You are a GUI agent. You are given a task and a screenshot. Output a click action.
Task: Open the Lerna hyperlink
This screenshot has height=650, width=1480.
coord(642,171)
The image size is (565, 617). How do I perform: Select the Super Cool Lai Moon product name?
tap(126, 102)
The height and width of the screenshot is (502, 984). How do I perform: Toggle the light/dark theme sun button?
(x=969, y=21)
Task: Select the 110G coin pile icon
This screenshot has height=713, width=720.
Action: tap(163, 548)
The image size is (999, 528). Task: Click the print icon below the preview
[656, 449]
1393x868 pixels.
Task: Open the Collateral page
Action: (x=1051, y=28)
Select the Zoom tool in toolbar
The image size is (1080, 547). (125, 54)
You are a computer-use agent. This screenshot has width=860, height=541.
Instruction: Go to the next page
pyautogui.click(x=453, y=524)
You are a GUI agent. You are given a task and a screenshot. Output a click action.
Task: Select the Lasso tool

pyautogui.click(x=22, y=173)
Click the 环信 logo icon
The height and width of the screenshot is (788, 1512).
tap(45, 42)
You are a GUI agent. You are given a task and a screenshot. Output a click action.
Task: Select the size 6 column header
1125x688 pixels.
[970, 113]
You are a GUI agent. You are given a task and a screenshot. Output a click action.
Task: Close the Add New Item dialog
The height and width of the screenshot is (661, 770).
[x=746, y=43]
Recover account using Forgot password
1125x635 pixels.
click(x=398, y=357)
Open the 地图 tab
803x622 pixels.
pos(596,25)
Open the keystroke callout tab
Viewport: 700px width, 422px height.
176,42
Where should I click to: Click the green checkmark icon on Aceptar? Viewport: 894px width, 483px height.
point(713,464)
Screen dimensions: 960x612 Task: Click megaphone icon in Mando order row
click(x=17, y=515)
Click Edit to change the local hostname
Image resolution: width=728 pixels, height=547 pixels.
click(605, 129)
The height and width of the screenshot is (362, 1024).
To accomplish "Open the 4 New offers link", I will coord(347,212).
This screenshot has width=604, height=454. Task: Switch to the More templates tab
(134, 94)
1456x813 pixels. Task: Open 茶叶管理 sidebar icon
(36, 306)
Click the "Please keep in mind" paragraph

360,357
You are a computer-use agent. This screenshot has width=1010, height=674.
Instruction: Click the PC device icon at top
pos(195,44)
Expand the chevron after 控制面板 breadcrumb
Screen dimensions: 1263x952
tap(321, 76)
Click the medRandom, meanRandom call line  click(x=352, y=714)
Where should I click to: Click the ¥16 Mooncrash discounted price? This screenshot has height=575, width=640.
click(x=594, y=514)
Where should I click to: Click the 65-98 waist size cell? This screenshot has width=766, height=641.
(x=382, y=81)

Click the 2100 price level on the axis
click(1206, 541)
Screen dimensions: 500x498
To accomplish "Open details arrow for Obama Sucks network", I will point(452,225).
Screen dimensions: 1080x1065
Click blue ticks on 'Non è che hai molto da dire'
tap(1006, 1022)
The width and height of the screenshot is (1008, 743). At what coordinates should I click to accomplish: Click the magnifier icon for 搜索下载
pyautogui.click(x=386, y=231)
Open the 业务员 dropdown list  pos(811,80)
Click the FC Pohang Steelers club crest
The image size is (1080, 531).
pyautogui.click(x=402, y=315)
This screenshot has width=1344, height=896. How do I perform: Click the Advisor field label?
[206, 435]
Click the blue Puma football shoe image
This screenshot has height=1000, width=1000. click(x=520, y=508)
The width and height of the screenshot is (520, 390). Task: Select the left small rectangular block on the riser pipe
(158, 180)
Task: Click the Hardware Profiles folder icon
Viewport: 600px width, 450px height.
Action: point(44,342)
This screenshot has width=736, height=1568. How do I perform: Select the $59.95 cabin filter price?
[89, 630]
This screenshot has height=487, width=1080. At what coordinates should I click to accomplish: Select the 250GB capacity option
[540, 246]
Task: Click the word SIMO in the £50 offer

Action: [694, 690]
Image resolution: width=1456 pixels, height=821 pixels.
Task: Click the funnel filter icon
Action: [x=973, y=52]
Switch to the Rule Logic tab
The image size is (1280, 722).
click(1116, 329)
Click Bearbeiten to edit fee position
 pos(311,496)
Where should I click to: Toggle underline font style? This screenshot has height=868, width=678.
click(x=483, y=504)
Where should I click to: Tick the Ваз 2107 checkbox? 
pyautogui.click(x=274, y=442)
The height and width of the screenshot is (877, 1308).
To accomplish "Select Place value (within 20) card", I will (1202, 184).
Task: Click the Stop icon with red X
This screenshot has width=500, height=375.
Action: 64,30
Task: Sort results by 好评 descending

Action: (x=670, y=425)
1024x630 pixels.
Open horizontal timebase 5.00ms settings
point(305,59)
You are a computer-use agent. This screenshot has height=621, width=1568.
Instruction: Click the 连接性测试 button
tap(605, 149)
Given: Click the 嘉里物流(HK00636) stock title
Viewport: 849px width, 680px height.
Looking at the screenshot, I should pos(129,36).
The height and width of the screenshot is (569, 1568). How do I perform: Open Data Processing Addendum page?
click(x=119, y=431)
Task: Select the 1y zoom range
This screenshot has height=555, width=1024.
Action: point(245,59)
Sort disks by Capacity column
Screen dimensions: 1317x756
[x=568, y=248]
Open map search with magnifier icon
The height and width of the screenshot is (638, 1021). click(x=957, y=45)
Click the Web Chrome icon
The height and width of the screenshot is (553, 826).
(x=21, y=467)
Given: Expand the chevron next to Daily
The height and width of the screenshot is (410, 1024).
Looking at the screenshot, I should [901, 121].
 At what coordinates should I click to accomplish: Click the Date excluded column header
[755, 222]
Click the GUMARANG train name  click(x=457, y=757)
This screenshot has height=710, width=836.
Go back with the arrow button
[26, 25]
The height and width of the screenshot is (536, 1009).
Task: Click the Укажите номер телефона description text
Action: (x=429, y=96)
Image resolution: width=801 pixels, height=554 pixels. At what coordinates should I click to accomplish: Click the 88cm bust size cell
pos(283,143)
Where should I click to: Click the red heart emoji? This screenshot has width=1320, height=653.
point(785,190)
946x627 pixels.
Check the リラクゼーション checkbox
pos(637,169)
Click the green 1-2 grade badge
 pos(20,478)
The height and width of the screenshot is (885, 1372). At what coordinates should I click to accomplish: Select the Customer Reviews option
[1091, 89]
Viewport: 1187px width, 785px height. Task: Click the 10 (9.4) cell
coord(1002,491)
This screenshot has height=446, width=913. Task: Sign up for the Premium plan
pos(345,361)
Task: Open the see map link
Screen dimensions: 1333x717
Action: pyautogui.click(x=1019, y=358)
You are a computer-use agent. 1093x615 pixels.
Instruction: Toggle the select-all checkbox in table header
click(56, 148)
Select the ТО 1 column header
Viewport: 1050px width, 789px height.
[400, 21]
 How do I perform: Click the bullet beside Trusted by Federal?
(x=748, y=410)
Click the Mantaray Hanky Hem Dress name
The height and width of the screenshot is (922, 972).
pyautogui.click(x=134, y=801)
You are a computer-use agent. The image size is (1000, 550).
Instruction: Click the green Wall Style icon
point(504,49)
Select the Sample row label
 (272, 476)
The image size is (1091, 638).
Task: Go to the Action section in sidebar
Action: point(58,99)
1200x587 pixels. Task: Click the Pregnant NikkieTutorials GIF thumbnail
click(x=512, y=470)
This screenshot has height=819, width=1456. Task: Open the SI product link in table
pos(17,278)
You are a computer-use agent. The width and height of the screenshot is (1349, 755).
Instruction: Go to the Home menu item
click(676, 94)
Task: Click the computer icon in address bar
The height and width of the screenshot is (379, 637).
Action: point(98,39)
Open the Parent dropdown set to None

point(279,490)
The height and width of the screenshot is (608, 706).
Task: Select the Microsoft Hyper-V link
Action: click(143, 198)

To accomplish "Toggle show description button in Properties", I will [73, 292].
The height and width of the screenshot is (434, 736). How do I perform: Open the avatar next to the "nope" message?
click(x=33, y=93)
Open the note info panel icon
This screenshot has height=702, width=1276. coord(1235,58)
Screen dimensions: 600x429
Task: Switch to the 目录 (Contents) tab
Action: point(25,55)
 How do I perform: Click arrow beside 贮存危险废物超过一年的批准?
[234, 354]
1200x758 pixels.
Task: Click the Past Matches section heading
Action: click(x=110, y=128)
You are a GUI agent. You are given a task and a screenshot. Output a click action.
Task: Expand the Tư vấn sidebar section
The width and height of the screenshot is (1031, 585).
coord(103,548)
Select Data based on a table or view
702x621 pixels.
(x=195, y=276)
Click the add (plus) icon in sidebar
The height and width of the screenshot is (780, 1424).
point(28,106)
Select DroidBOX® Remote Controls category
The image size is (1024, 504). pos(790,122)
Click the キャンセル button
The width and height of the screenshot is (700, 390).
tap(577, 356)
--------------------
### Work required
Beginning at the line with "946x627 pixels." and stopping after the line with "Task: Click the computer icon in address bar", please write out every line of the data above exactly and nothing else.

### Response to the task
946x627 pixels.
Check the リラクゼーション checkbox
pos(637,169)
Click the green 1-2 grade badge
 pos(20,478)
The height and width of the screenshot is (885, 1372). At what coordinates should I click to accomplish: Select the Customer Reviews option
[1091, 89]
Viewport: 1187px width, 785px height. Task: Click the 10 (9.4) cell
coord(1002,491)
This screenshot has height=446, width=913. Task: Sign up for the Premium plan
pos(345,361)
Task: Open the see map link
Screen dimensions: 1333x717
Action: pyautogui.click(x=1019, y=358)
You are a computer-use agent. 1093x615 pixels.
Instruction: Toggle the select-all checkbox in table header
click(56, 148)
Select the ТО 1 column header
Viewport: 1050px width, 789px height.
[400, 21]
 How do I perform: Click the bullet beside Trusted by Federal?
(x=748, y=410)
Click the Mantaray Hanky Hem Dress name
The height and width of the screenshot is (922, 972).
pyautogui.click(x=134, y=801)
You are a computer-use agent. The image size is (1000, 550).
Instruction: Click the green Wall Style icon
point(504,49)
Select the Sample row label
 (272, 476)
The image size is (1091, 638).
Task: Go to the Action section in sidebar
Action: point(58,99)
1200x587 pixels. Task: Click the Pregnant NikkieTutorials GIF thumbnail
click(x=512, y=470)
This screenshot has height=819, width=1456. Task: Open the SI product link in table
pos(17,278)
You are a computer-use agent. The width and height of the screenshot is (1349, 755).
Instruction: Go to the Home menu item
click(676, 94)
Task: Click the computer icon in address bar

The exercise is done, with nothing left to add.